// PC portable : test de 7 modèles
Publié par Frédéric Cuvelier le Vendredi 12 Octobre 2012
Sommaire
10. Tests pratiques
11. Conclusion
Si le japonais Sony s'est construit une excellente réputation grâce à sa gamme d'ultraportables, il n'en demeure pas moins présent sur le marché du PC portable plus grand public. La preuve en est avec cette nouvelle série E dont nous avons extrait le modèle 15 pouces.
Comme HP avec Pavilion G6, Sony a opté pour le blanc. Toutefois, la petite touche nacrée confère au Series E un aspect légèrement plus qualitatif. D'autant que l'on en profite à la fois sur la coque, mais également autour du clavier et du touchpad. De même, le petit bord chromé autour de ce dernier révèle le soin apporté par Sony au design de son portable. De la part du constructeur nippon, cela ne surprend guère, même si nous aurions apprécié voir sur le pourtour de l'écran des patins de protection de plus grandes tailles. Les petits éléments de caoutchouc positionnés par Sony ne laissent guère d'illusions quant à l'issue d'un appui sur la coque de l'écran : ce dernier viendra immanquablement s'appuyer contre le clavier.

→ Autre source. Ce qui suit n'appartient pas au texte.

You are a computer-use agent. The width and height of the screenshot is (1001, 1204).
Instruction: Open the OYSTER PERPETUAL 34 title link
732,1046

Évidemment, le châssis de ce Vaio Series E reste en plastique, et certains noteront probablement quelques imperfections au niveau de l'assemblage de l'écran ou du châssis. Le niveau de finition est donc globalement inférieur à celui du modèle HP, notamment. Tout n'est cependant pas à jeter de ce point de vue, et l'on note que les charnières supportant l'écran sont à la fois robustes et souples. Côté dimensions, ce portable est dans la moyenne : c'est certes le moins large de ce comparatif, mais il reste très profond et ne saurait rivaliser avec l'Aspire V5 d'Acer en terme de finesse. Son poids de presque 2,5 Kg est en revanche dans la fourchette haute : seul le TV44 de Packard Bell est plus lourd.
A l'image de celui du modèle HP, l'écran de ce portable souffre de quelques reflets gênants, la faute à sa dalle brillante. Le phénomène est toutefois moins prononcé que sur le Pavilion G6, grâce à la bonne qualité de cet écran. Avant calibration, l'écran est lumineux (233 cd/m²) mais bénéficie également d'un point noir relativement bas à 0,8 cd/m². En résulte un contraste intéressant de plus de 290:1. C'est en revanche la colorimétrie qui pèche, avec un DeltaE moyen supérieur à 10. Une calibration à 200 cd/m² règle ce problème (DeltaE moyen à 0,8) sans pour autant délaver les noirs, qui restent à 0,8 cd/m². Le contraste conserve ainsi un rapport très intéressant de 244:1. C'est sans nul doute le meilleur écran de ce comparatif.
La solution graphique d'Intel étant largement insuffisante, Sony a choisi d'intégrer une puce graphique signée AMD au sein de son portable. Il s'agit du Radeon HD 7650M. Tout comme le Radeon HD 7670M que l'on retrouve sur trois des portables de ce comparatif, cette puce compte 480 processeurs de flux. Seules les fréquences varient : de 600 MHz, on passe ici à 500 MHz, alors que le gigaoctet de mémoire vive associé fonctionne à 900 MHz.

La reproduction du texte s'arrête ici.